De cette violence naît l'œuvre conceptuelle. Il faut savoir que le plan com. fait partie intégrante de l'œuvre conceptuelle. Dans une société marquée par la technologie des médias, rien n'existe, n'accède à l'être sans les médias.

Le regardeur est un voyeur
Et le public dans tout cela ? Ces pieuses installations sont en réalité de savants dispositifs de nature sadomasochiste, élaborés pour piéger à la fois l'artiste qui les crée, les institutionnels, le clergé, les collectionneurs, les médias. Tout le monde est à la fois bourreau et victime... Chaque acteur instrumentalise l'autre en vue d'un bénéfice matériel ou psychologique fondé sur la manipulation du public. Le regardeur d'AC est ainsi à son insu mis dans la position du voyeur de ces jeux savants dignes du célèbre marquis.
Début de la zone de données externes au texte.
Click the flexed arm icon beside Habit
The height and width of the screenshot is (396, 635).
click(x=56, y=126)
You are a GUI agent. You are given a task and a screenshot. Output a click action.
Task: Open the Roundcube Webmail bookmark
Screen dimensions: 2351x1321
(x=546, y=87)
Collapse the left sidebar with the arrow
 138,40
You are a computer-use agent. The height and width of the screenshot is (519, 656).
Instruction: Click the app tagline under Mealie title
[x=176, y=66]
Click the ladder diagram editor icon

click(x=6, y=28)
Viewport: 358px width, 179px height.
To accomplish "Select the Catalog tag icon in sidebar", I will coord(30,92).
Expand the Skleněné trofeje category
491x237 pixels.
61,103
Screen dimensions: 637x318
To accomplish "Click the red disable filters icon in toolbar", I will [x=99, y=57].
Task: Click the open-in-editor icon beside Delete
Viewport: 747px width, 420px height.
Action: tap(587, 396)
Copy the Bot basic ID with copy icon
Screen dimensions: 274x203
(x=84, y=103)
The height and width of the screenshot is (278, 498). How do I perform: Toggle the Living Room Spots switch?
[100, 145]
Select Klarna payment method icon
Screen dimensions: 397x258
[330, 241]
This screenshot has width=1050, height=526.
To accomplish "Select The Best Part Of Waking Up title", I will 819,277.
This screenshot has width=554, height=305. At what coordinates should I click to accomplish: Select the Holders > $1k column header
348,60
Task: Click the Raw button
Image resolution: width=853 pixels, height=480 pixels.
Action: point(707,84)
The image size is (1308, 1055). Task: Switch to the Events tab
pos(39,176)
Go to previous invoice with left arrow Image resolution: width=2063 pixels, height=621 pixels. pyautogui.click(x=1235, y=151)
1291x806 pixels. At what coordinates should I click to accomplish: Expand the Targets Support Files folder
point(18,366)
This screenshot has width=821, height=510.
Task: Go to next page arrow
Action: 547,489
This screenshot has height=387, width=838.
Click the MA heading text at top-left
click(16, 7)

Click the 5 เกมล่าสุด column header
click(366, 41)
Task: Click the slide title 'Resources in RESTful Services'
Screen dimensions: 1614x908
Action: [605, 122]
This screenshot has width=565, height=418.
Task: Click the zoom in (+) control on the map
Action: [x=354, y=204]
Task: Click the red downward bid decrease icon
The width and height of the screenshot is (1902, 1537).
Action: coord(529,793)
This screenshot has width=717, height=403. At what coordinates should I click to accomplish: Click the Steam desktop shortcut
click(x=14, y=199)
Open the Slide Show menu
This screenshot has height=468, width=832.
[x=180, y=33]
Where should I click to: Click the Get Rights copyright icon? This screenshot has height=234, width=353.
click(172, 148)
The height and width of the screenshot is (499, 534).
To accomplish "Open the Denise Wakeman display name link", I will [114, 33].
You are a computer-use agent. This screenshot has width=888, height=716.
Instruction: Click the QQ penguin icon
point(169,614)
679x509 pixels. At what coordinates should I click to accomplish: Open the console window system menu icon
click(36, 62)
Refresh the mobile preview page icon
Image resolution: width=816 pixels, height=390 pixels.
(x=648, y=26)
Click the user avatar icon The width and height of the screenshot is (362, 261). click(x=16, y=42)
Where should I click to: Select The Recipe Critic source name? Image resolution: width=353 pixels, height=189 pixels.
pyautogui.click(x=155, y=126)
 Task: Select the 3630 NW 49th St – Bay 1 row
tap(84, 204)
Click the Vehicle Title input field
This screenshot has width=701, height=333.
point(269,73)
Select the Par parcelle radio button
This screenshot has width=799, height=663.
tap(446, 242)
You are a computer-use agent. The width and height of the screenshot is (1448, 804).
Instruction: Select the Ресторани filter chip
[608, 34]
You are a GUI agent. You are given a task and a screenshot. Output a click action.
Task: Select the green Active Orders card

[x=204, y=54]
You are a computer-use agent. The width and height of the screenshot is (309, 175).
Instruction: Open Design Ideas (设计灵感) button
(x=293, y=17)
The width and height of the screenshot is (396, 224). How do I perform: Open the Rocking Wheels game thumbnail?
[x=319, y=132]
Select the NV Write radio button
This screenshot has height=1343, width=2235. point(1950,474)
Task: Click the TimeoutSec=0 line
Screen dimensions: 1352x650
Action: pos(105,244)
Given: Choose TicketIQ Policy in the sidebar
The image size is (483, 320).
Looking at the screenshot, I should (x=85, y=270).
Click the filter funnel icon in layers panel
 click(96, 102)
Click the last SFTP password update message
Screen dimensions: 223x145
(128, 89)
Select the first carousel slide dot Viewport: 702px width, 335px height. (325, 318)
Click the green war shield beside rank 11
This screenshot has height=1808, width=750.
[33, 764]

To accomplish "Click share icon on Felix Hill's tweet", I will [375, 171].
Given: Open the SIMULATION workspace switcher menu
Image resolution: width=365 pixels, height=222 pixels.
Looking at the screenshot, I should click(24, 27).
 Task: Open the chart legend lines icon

Le regardeur est d'évidence pris en otage pour le plus grand profit du Financial Art... mais pour combien de temps encore ?
Viendra le jour où le regardeur enfin avisé connaissant la clef du mystère de la fabrication de la valeur en réseau, posera un œil distancié et critique sur cet art qui a envahi les lieux de culte.
Malgré les médiateurs prêts à tout expliquer, les regardeurs se faisaient rares en mai 2009 à La Force de l'Art [4], à Saint-Eustache comme au Grand Palais... En face, au Petit Palais on fait la queue, on se bouscule. Point de regardeurs , mais des contemplateurs , se pressant devant les icônes du Mont-Athos. Manifestement le public se console. Serait-il en attente d'autre chose ?

 

*Aude de Kerros a publié L'Art caché, les dissidents de l'Art contemporain (Eyrolles, 2007).

 

 

[1] Le programme de la Nuit blanche 2009 dans les églises de Paris.
[2] AC, acronyme de Art contemporain employé par Christine Sourgins dans Les Mirages de l'Art contemporain (Ed. de la Table ronde 2005), permettant de distinguer cette idéologie particulière de l'art, d'essence essentiellement conceptuelle, de toute la diversité que comprend l'art d'aujourd'hui.
[3] L'État dirige la création en France depuis les dispositions réglementaires de 1982 établissant un certain nombre d'institutions intervenant très fortement sur tous les aspects de la création. En 1993 la création du corps des Inspecteurs de la création complète ce dispositif.
[4] Les visiteurs de Saint-Eustache et des autres off furent comptabilisés comme spectateurs de cette grande démonstration officielle pour cacher autant qu'il se peut l'indifférence du public. Le choix officiel étroitement conceptuel et invariable depuis trente ans n'a toujours pas convaincu.